Relance du débat sur le franc CFA : la BEAC dément

La publication, le 7 mai 2026, d’une note de Citigroup relayée par Bloomberg a ravivé un sujet hautement sensible en Afrique centrale : la stabilité du franc CFA. Le document, signé par David Cowan, chef économiste Afrique de Citi, n’annonce aucune dévaluation. Il s’agit d’une analyse, non d’une prédiction. Mais dans la région, le mot suffit à réveiller les fantômes.

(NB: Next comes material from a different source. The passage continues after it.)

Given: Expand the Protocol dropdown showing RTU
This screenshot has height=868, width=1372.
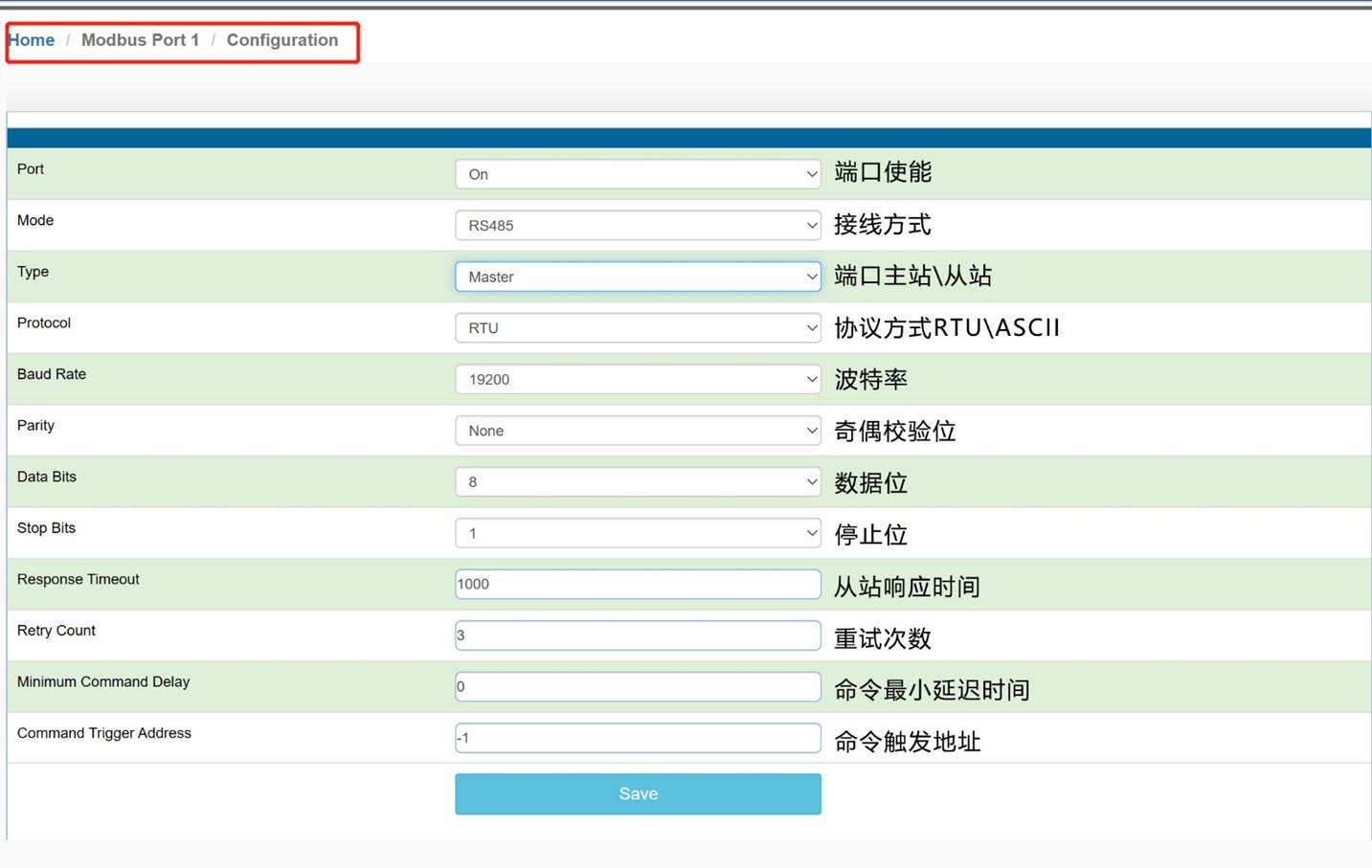Looking at the screenshot, I should [x=638, y=328].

‎Une analyse, pas une alerte officielle

‎Dans son évaluation, Cowan estime que la CEMAC gagnerait à envisager une dévaluation pour soutenir la croissance et préserver des réserves de change sous pression. L’analyse concerne l’ensemble des six pays membres — Cameroun, Congo, Gabon, Tchad, Centrafrique et Guinée équatoriale — dont la monnaie reste solidement arrimée à l’euro. 
‎Citi ne suggère en aucun cas une initiative isolée du Gabon, ni n’annonce une décision imminente. Aucune autorité monétaire ou politique n’a acté un tel scénario. La note relève strictement de la littérature financière d’une banque d’investissement.

‎La BEAC réagit

‎Face aux spéculations, la BEAC a opposé une réponse claire : aucune dévaluation n’est envisagée. Depuis janvier 2026, l’institution juge ces rumeurs infondées et rappelle la solidité du cadre monétaire actuel. 
‎Cette réaction vigoureuse s’explique par la mémoire encore vive de 1994, lorsque la dévaluation de 50 % du franc CFA avait bouleversé les économies et les sociétés d’Afrique centrale et de l’Ouest. Le sujet dépasse donc la technique monétaire : il touche à la souveraineté, à la stabilité sociale et à la confiance dans le modèle économique régional.